## DOCUMENT EXCERPT
● ● ● ●

# Driving an automatic



## SiriusProjects (Apr 14, 2021)

Hi All,

I'm due to be taking deliver of a 2015 Audi TT S Line Quattro next week and just wanted to ask if there are any guides on the forum that give a few tips on how to drive an Audi TT with a Automatic/Semi Automatic gearbox? Such as what to do at traffic lights, when your in stop/start traffic, hill starting, etc.

I'm not new to automatics. I did drive a couple many years ago but the Audi is in a completely different class.

Thanks.


----------



## Toshiba (Jul 8, 2004)

Right pedal is to go, centre pedal to stop...
No different to any other Autoboxes, check if you have hill assist, extra button behind the handbrake - that will stop the creeping at the lights if you take your foot off.


----------



## moro anis (May 27, 2010)

Some say don't worry at the lights, apply the brakes and wait. Personally, unless I've reason to believe to lights will change imminently, I tend to apply the hand brake and knock it into neautral. It also stops anyone behind getting wound up as the row of brake lights is very bright.

Rest of the time, forget about your left foot and enjoy the drive. Being a semi auto, the next gear is already engaged so gear changes should be virtually unoticeable. Like autos there is a kick down and you can use the gear shifter manually.

It must be a good idea as more and more cars are doing away with manual shift.


----------



## Toshiba (Jul 8, 2004)

Lights? What do you mean??
I didn't think red lights applied to Audi drivers - so why would you need to stop [smiley=freak.gif]


----------



## kevin#34 (Jan 8, 2019)

me too



moro anis said:


> Some say don't worry at the lights, apply the brakes and wait. Personally,* unless I've reason to believe to lights will change imminently*, I tend to apply the hand brake and *knock it into neautral*. It also stops anyone behind getting wound up as the row of brake lights is very bright.
> 
> Rest of the time, forget about your left foot and enjoy the drive. Being a semi auto, the next gear is already engaged so gear changes should be virtually unoticeable. Like autos there is a kick down and you can use the gear shifter manually.
> 
> It must be a good idea as more and more cars are doing away with manual shift.


----------



## bobbybobster (Mar 6, 2021)

moro anis said:


> Some say don't worry at the lights, apply the brakes and wait. Personally, unless I've reason to believe to lights will change imminently, I tend to apply the hand brake and knock it into neautral. It also stops anyone behind getting wound up as the row of brake lights is very bright.
> 
> Rest of the time, forget about your left foot and enjoy the drive. Being a semi auto, the next gear is already engaged so gear changes should be virtually unoticeable. Like autos there is a kick down and you can use the gear shifter manually.
> 
> It must be a good idea as more and more cars are doing away with manual shift.


Personally, its never bothered me if the car in front of me has its brake lights on at the traffic lights. Thats a bit snowflake in my opinion. Its not like I'm getting blinded by them by staring intensely at them - honestly they're not that bright - its not like you're staring full on at a full beam headlight - and I'll just look away, and keep them in my peripheral vision.

● ● ● ●

## DATA SHOWN
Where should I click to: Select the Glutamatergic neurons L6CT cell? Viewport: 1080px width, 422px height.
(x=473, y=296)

● ● ● ●

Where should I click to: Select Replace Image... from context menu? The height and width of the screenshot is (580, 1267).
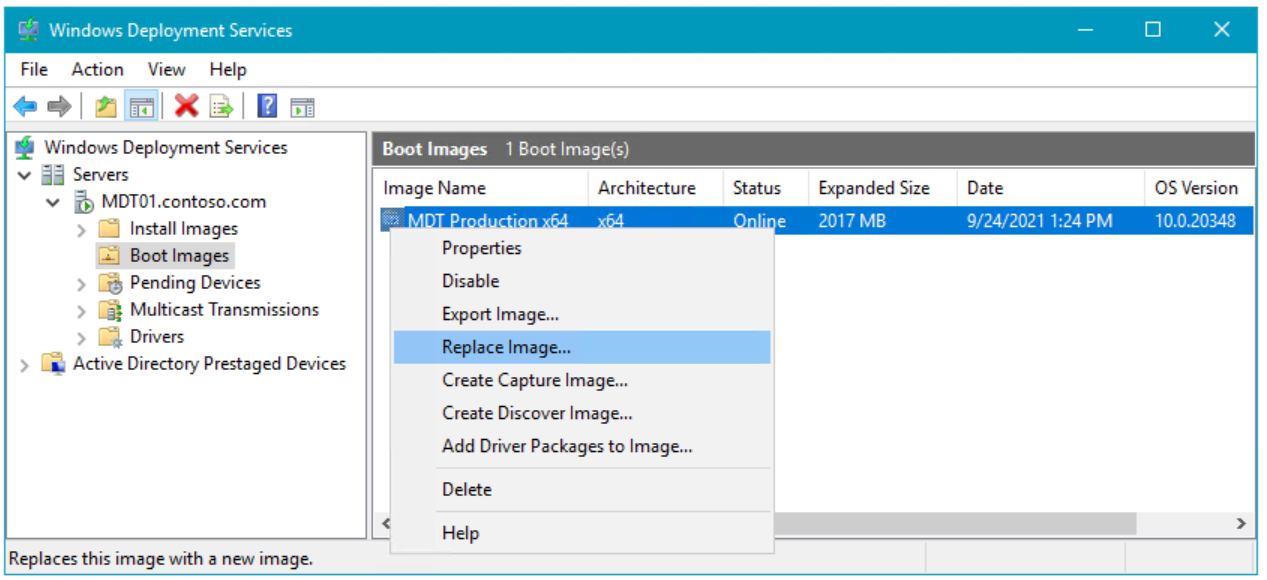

● ● ● ●

## INSTRUCTION 1
Answer each question from the forum thread on driving an automatic:
(a) What car is the original poster about to take delivery of?
(b) Where does the first reply say the hill assist button is located?
(c) At traffic lights, unless the lights are about to change, what does moro anis do?
## INSTRUCTION 2
Pick up the forum thread on driving an automatic after its last post by writing the next reply.

## EXPECTED OUTPUT 1
(a) A 2015 Audi TT S Line Quattro.
(b) Behind the handbrake.
(c) Applies the handbrake and puts the car into neutral.

## EXPECTED OUTPUT 2
Personally, I think its a good thing - I know they're in control of their vehicle if I see their brake lights, and I'm not that bothered about the person behind me with my brake lights on - at least they know I am in control of my vehicle. I'd rather have my brake lights on to visually warn to the driver behind that my car is not moving, than have someone crash into the back of me because they thought I was moving or just about to if I didn't have my brake lights on. Just my opinion.

Please don't be offended - but knocking it into neutral and putting on the handbrake seems like a bit of old school manual driving - and a bit of a faff... You're not saving the clutch or anything - the modern S-Tronic autos with stop / start are completely different these days... Again - Just my opinion my friend.


----------



## K4RL (Feb 23, 2018)

Hi
So if it's a standard car, then once you come to a stop & take your foot off the brake, the car will start to creep forward after about 5 seconds. 
If your car has hold assist, then when you brake till the car stops & come off the pedals the car won't move again until you press the accelerator. 
I personally just keep my foot on the brake till the lights change.

Karl


----------



## pcbbc (Sep 4, 2009)

Also remember that it is not necessary to release the handbrake to drive off. Just depress the accelerator and the the handbrake will disengage automatically.

So usually I stop, apply handbrake if I'm going to be waiting a while, then press the gas to drive off.

Another advantage of this is it stops the VCDS reminding you "press the brake pedal to engage gear". My goodness I wish there was a way to disable that....


----------



## kevin#34 (Jan 8, 2019)

I deactivated start&stop, so when I am idling in D or S, the clutch is still working, probably not big wear, but still existing, that's why I put gear selector in N



bobbybobster said:


> moro anis said:
> 
> 
> > Some say don't worry at the lights, apply the brakes and wait. Personally, unless I've reason to believe to lights will change imminently, I tend to apply the hand brake and knock it into neautral. It also stops anyone behind getting wound up as the row of brake lights is very bright.
> ...


----------



## macaddict111 (Jun 13, 2018)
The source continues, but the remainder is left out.